Input material:
^^^^^^^^^^^^^^^^

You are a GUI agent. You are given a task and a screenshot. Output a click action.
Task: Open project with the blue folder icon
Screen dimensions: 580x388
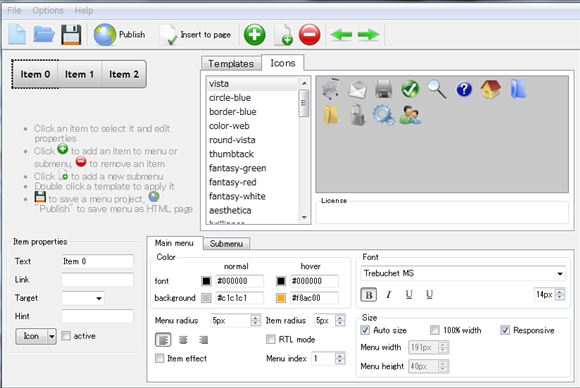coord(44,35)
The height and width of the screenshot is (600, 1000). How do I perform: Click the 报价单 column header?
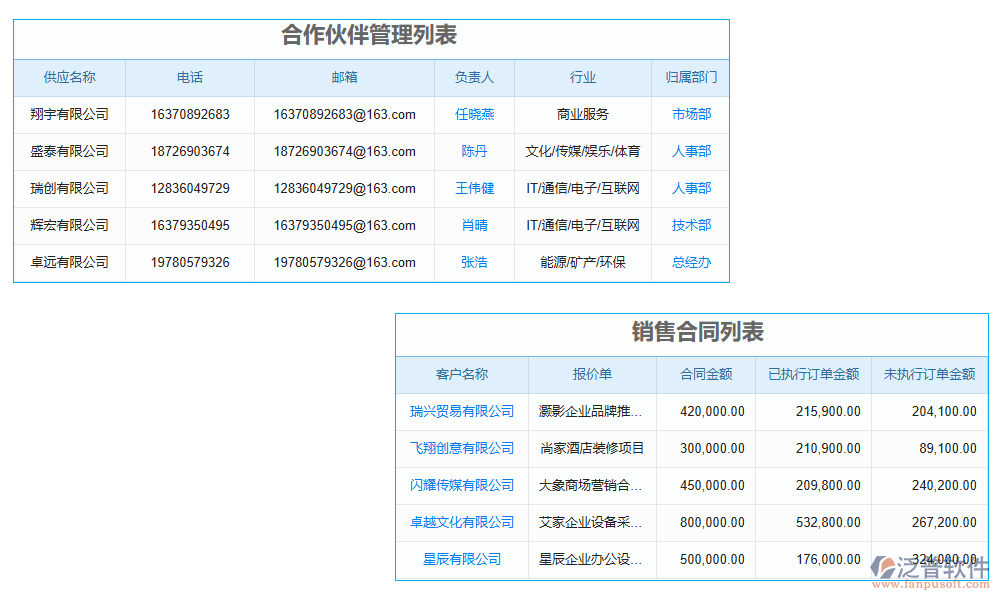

^^^^^^^^^^^^^^^^

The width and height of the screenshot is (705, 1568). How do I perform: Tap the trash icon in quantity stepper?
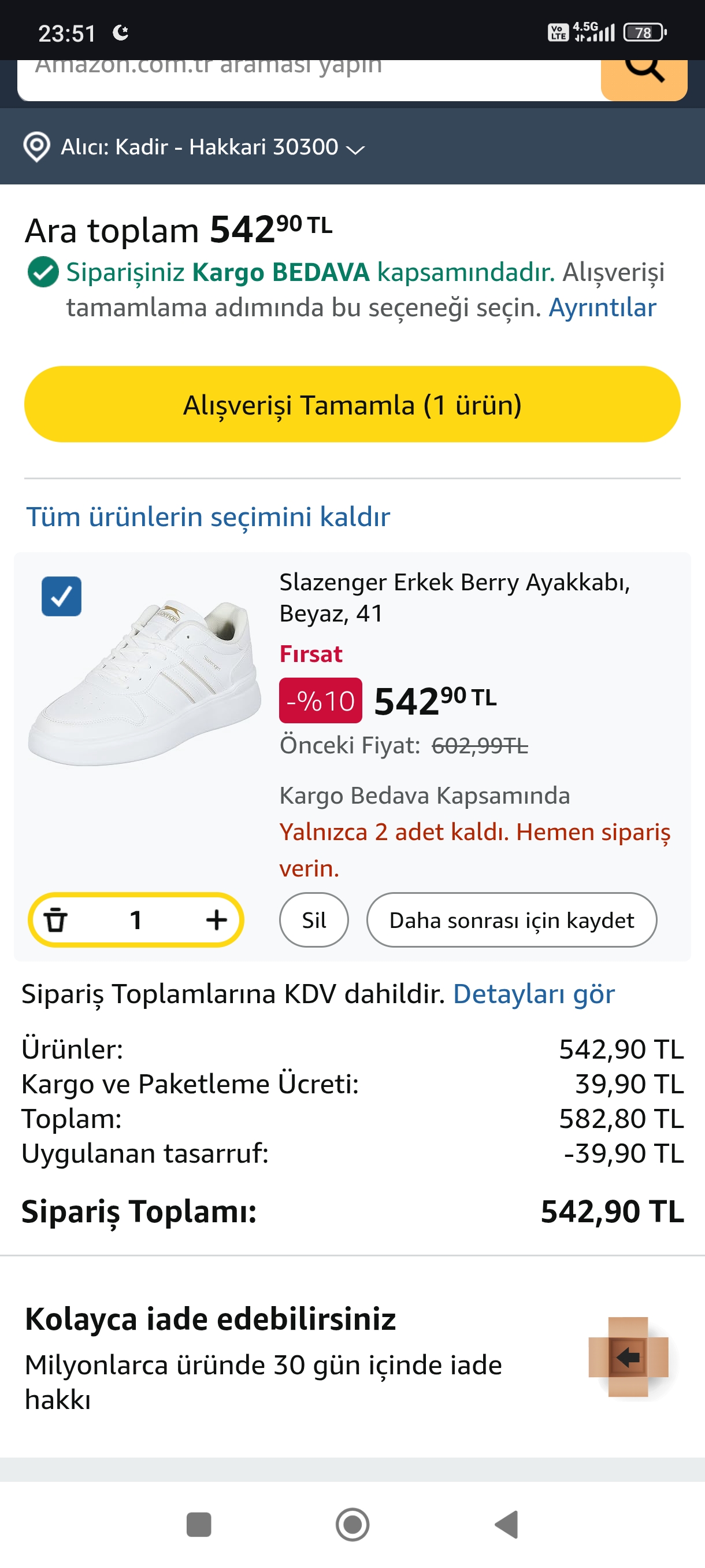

^^^^^^^^^^^^^^^^

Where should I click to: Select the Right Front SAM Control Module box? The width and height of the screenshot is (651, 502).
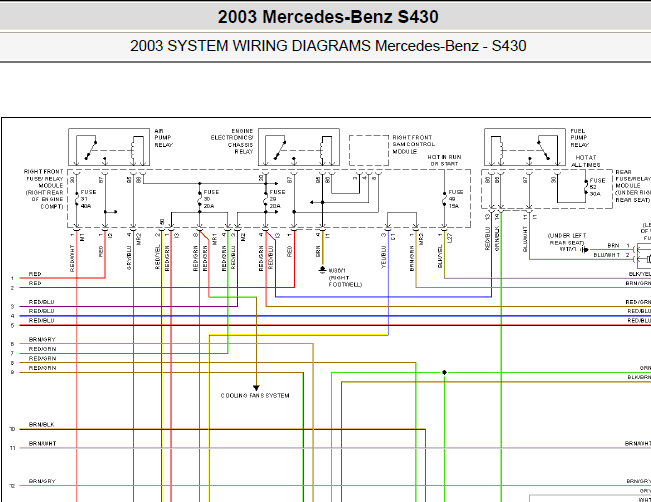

^^^^^^^^^^^^^^^^

Exercise description: Go through the entries above and copy each line holding the string "height".

Exercise answer:
The height and width of the screenshot is (600, 1000). How do I perform: Click the 报价单 column header?
The width and height of the screenshot is (705, 1568). How do I perform: Tap the trash icon in quantity stepper?
Where should I click to: Select the Right Front SAM Control Module box? The width and height of the screenshot is (651, 502).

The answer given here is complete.